Exercise requirements:
a. The list of HAM applications includes an entry on safety and privacy controls. Explain in one to three sentences why that entry treats ρ_KV as a governance control.
b. In the list of HAM applications, which examples of rare, high-signal events does the healthcare entry say are retained in KV?

Selected excerpt:
-=-=-
Multimodal HAM for video/audio streams (media, surveillance, AR/VR)
- Description: RNN summarizes continuous frames/audio; KV stores eventful segments (scene changes, rare sounds) for precise recall across long sequences.
- Potential tools/products/workflows: Long-horizon video QA, meeting understanding, continuous captioning with sparse KV.
- Assumptions/Dependencies: Robust routers for non-text modalities; scalable memory for very long sequences; labeled datasets for eventfulness.
Longitudinal EHR/clinical assistants (healthcare)
- Description: Maintain compact patient trajectory in RNN while retaining rare, high-signal events (allergies, outliers) in KV to support clinical decision-making.
- Potential tools/products/workflows: Chart summarizers with KV priority on critical episodes; KV audits for explainability.
- Assumptions/Dependencies: Regulatory approvals (HIPAA/GDPR), clinical validation, strong privacy guarantees for KV traces.
Continual-memory robotics and autonomy (robotics)
- Description: Real-time control where routine dynamics are compressed in RNN, and infrequent environmental events are stored in KV for rapid recall and planning.
- Potential tools/products/workflows: Event-triggered policies, long-horizon teleoperation assistants.
- Assumptions/Dependencies: Low-latency routing on embedded hardware; robust performance under distribution shift; safety certification.
Federated/on-device learning with adaptive memory (mobile/IoT)
- Description: Learn τ and router locally to reflect user/device patterns, keeping only user-specific “surprises” in KV; sync compressed states centrally.
- Potential tools/products/workflows: Privacy-preserving personalization with constrained KV usage.
- Assumptions/Dependencies: Efficient encrypted telemetry; resilience to heterogeneous device performance; fairness considerations.
Safety and privacy controls via memory caps (policy, governance)
- Description: Treat ρ_KV as a governance control to limit verbatim recall and reduce memorization risks; log routed tokens for audit with differential privacy.
- Potential tools/products/workflows: Compliance dashboards that certify KV budgets per task; red-team protocols for memory leakage.
- Assumptions/Dependencies: Empirical linkage between KV budget and memorization risk; accepted testing standards.
Global budgeter/credit allocator across layers (systems research)
- Description: A learned controller that assigns per-layer KV quotas under a global memory budget, optimizing for task reward or SLOs.
- Potential tools/products/workflows: RL/online optimization that tunes τ_ℓ given live metrics (latency, accuracy, cost).
- Assumptions/Dependencies: Stable credit assignment across layers; reliable reward signals; safe online tuning.
-=-=-
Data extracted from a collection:
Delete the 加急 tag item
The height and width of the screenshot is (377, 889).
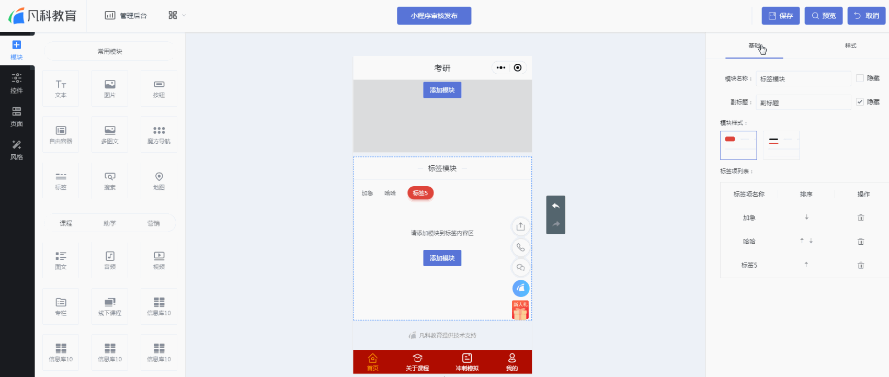pyautogui.click(x=861, y=218)
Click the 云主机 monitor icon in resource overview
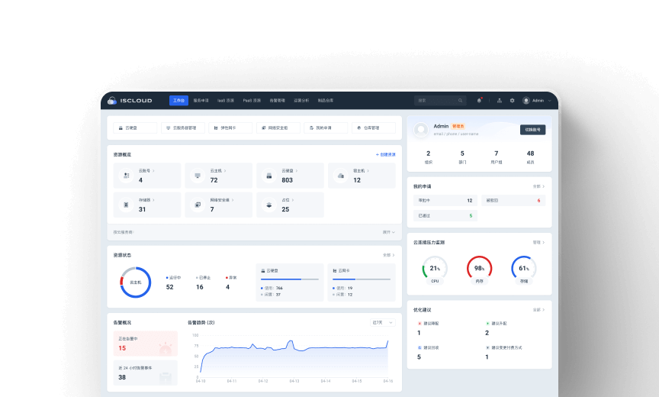659x397 pixels. click(197, 176)
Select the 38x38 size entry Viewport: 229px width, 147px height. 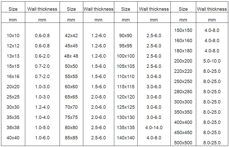point(13,128)
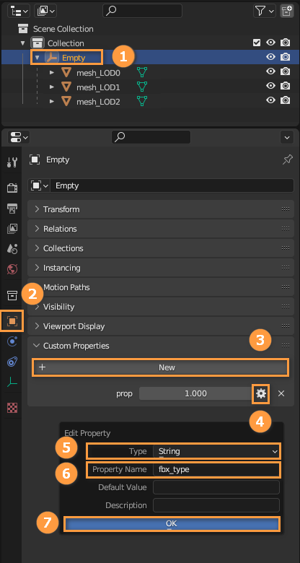Screen dimensions: 300x563
Task: Open the Type dropdown set to String
Action: tap(216, 451)
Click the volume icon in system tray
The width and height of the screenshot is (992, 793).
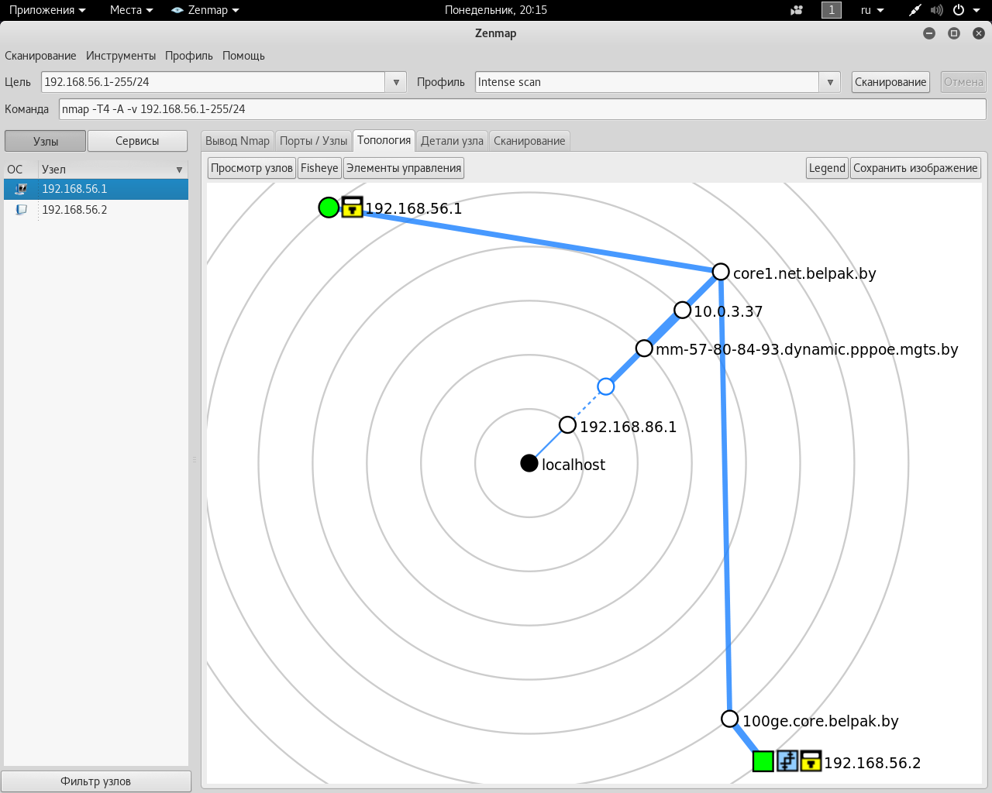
-=-=-
Answers for the exercise:
a. ρ_KV is treated as a governance control so that it can limit verbatim recall and reduce memorization risks.

b. Allergies and outliers.